====== SELECTED PASSAGE

If You Build It – Will They Come?

“If you build it – they will come” is a quote often used satirically to deride investors in white elephant projects. However, logically, the most critical determinant in measuring tourist flows is the number of beds available. We can generalize this to tourist infrastructure in general, which is what I will be examining here. Can a destination be built to attract tourists?

I can’t answer this question directly with the data at my disposal. However, I hope to gain some insights that I can use to rank destinations by their available infrastructure. If a destination has more tourist infrastructure than my model predicts, then the travel experience should be, on average, better. The model needs to account for various types of infrastructure and how burdened the location already is with tourist traffic.

I divide tourist infrastructure into three general categories, places of accommodation, transportation, and tourist support. Additionally, we could talk about the availability of restaurants and the price of airline tickets. However, the most significant problem with this classification is measuring only the relevant infrastructure.

We can measure the availability of overnight accommodation by simply counting hotels. Likewise, measuring the length of passenger railroad tracks in a given region is straightforward, though potentially misleading. Since cities have underground or light rail lines, these are not included in official statistics, and I could not find a consistent way of including them.

============
====== STORED DATA

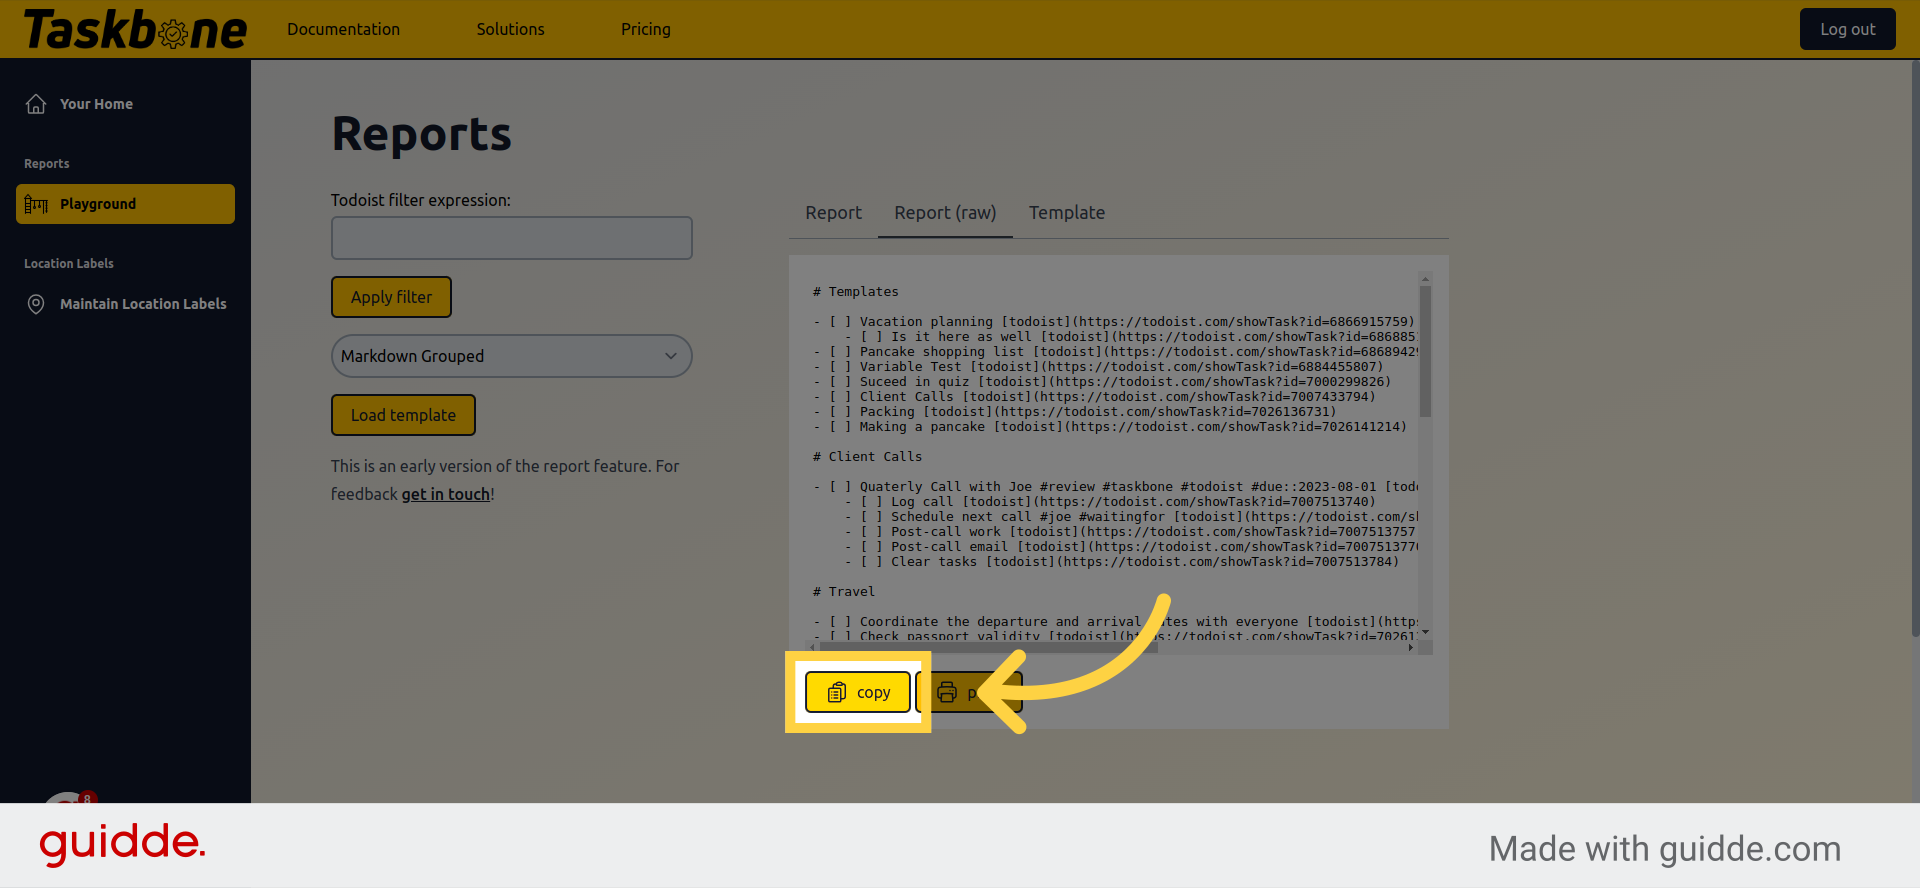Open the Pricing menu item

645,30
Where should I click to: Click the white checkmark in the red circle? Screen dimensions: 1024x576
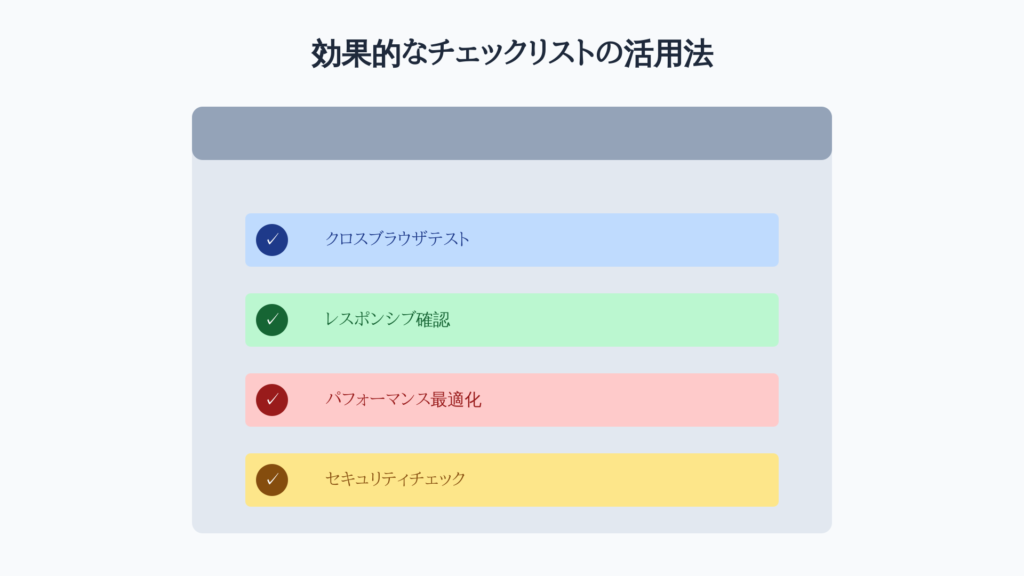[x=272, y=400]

============

PROBLEMS TO WORK ON ▸
1 – Into which three general categories does the tourist infrastructure article divide tourist infrastructure?
2 – Return the part of the tourist infrastructure article starting at "I divide tourist" and ending at "the relevant infrastructure.".
3 – Carry the tourist infrastructure article forward from the point where it stops.

RESPONSE LIST ▸
1 – Places of accommodation, transportation, and tourist support.

2 –
I divide tourist infrastructure into three general categories, places of accommodation, transportation, and tourist support. Additionally, we could talk about the availability of restaurants and the price of airline tickets. However, the most significant problem with this classification is measuring only the relevant infrastructure.

3 –
Tourist support refers to the less tangible infrastructure available to them. For example, how easy is it for a lost tourist to find their way or for a spontaneous visitor to discover what to see or do? Measuring this is impossible, though I can imagine various proxy measures. The best measure would be marketing or tourist budgets for different administrative regions, but this data is not available to the public.

My proxy variable is the length of the English Wikipedia article to capture the rough amount of information available. However, it is only collected per city since nobody is likely to search for the name of a German Landkreis.

Since the data is cross-sectional, other variables, such as flight costs or airport availability, are more complex to map to specific geographical locales. The number of restaurants or other amenities may reflect local taste and wealth rather than tourist spending, so I don’t include these numbers.

You can see my review here for an overview of the other variables.

Social Media and Over-Tourism

Thus far, I have used overnight stays per capita as the variable of interest in these tourism statistics. This variable presents a problem, as hotels may be built in response to tourist demand, thus creating an endogenous relationship with the number of hotels per capita value on the right-hand side. Here we are interested in expanding the model to focus on available tourist infrastructure. It makes sense to use overnight stays per hotel and focus on other infrastructure terms. 

The following two graphs show the relationship between Instagram posts per city tag and the two statistics for overnight stays. The relationship relating to the per capita statistic is very linear, and cities of all sizes sit on either side of the regression average. By contrast, higher Instagram posts per capita are associated with a higher burden on available infrastructure when we look at the relative tourist load on a city. This effect is also most substantial for larger cities.

The bubble size relates a city to its population.

The code for all of the graphs can be seen in my GitHub repository. I tried to optimize them as much as possible for mobile view, but some will be better seen in desktop mode.

The bubble size relates a city to the number of hotels that it has.

The implication is that as social media engagement increases for a city, it becomes a self-fulfilling prophecy attracting more tourists than we would otherwise expect. The challenge now will be to expand this model to the rest of the country, where we lack meaningful statistics for social media posts.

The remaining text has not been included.